Recipient of the PBLA (World Free Latvian Association) Cultural Award.
A haunted satire about expectations and reality, written in the time of perestroika.
Tango Lugāno was the second musical drama I wrote and directed in Latvian with composer Dace Aperāne. It was commissioned by the Latvian Youth Song Festival in Quebec in 1987, and produced for a second time at the Bathurst Street Theatre, Toronto, in 1989. The set was designed by Balvis Rubess.
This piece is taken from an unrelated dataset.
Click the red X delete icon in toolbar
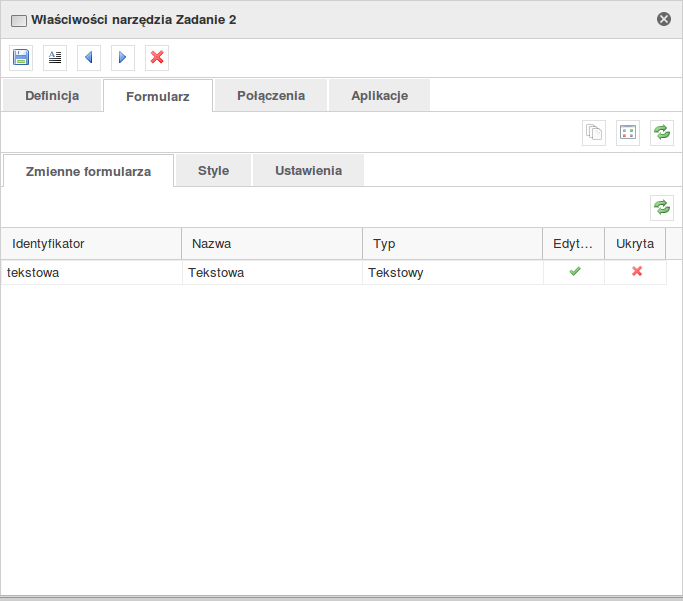[157, 58]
The story was based on my considerable knowledge of the lives of poets-activists Rainis and Aspazija. In Tango Lugāno, they had faked their deaths and fled to Switzerland where they’d turned into immortal ghosts. The musical was set in present-day 1989, when two separate teams embark on a mission of finding the poets' archives – one from Soviet Latvia, the other from the American diaspora. A collision of political cultures was inevitable.
This production involved both amateurs and professionals such as the actress Skai Leja and the singers Laila Saliņs and Pauls Berkolds playing Aspazija and Rainis respectively. It was written and produced during the ferment of perestroika and the show was invited for a guest run at the Daile Theatre in Riga in 1990. This was a daring move on their part, the first time a theatre performance entirely created by artists who were born into what our parents called exile was presented to a Latvian public. Our arrival had considerable social and political significance. The Canadian government supported our tour financially and the thousand-seat theatre was sold out every night; every night we were met with standing ovations. Even before we arrived the play was published in the provocative literary magazine Avots, in 1989, Nrs. 2 and 3. Latvian Television recorded the live production. The renewal of an independent Latvia was still far off in the future in 1989, yet Tango Lugāno was an assured step towards freedom.
The critic Viktors Hausmanis noted that the play ‘reveals the author’s vivid imagination, and her controversial and untraditional way of thinking.’